Jean 8
1 Et Jésus gagna le mont des Oliviers.
2 Dès le point du jour, il revint au temple et, comme tout le peuple venait
à lui, il s'assit et se mit à enseigner.
3 Les scribes et les Pharisiens amenèrent alors une femme qu'on avait
surprise en adultère et ils la placèrent au milieu du groupe.

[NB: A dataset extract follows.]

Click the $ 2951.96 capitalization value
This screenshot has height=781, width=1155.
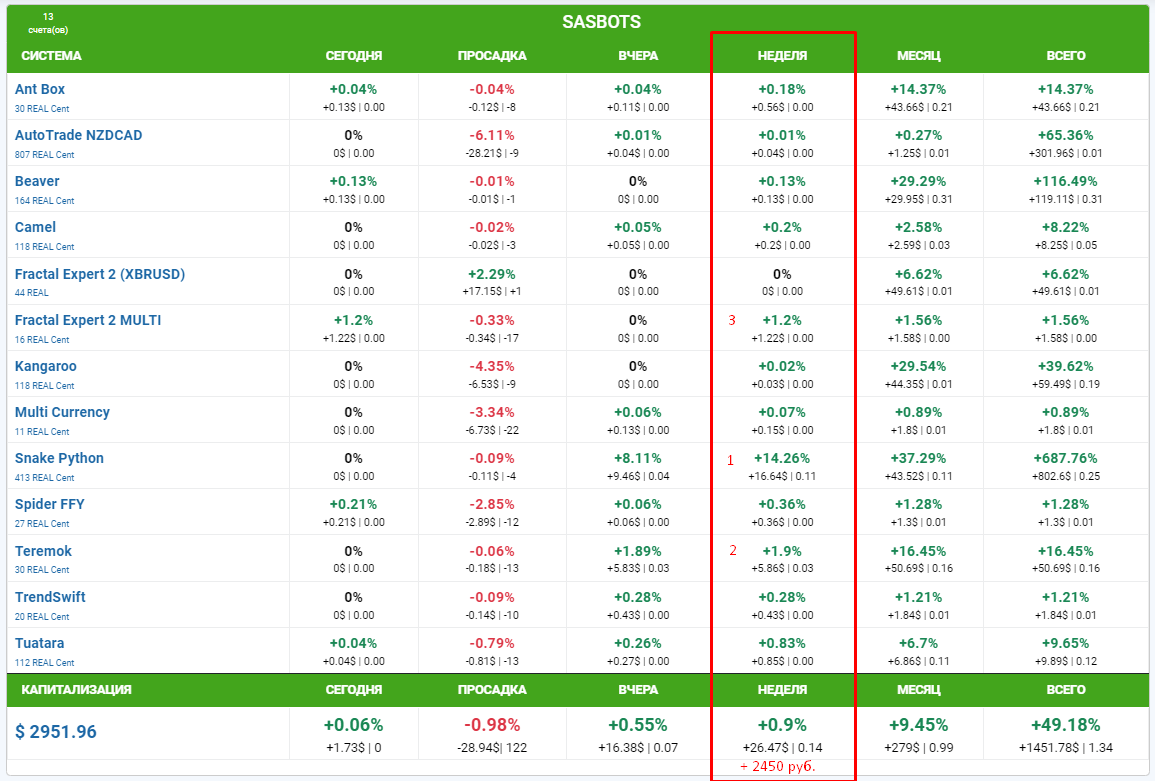(x=56, y=732)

4 «Maître, lui dirent-ils, cette femme a été prise en flagrant délit
d'adultère.
5 Dans la Loi, Moïse nous a prescrit de lapider ces femmes-là. Et toi, qu'en
dis-tu?»
6 Ils parlaient ainsi dans l'intention de lui tendre un piège, pour avoir de
quoi l'accuser. Mais Jésus, se baissant, se mit à tracer du doigt des traits
sur le sol.
7 Comme ils continuaient à lui poser des questions, Jésus se redressa et
leur dit: «Que celui d'entre vous qui n'a jamais péché lui jette la première
pierre.»
8 Et s'inclinant à nouveau, il se remit à tracer des traits sur le sol.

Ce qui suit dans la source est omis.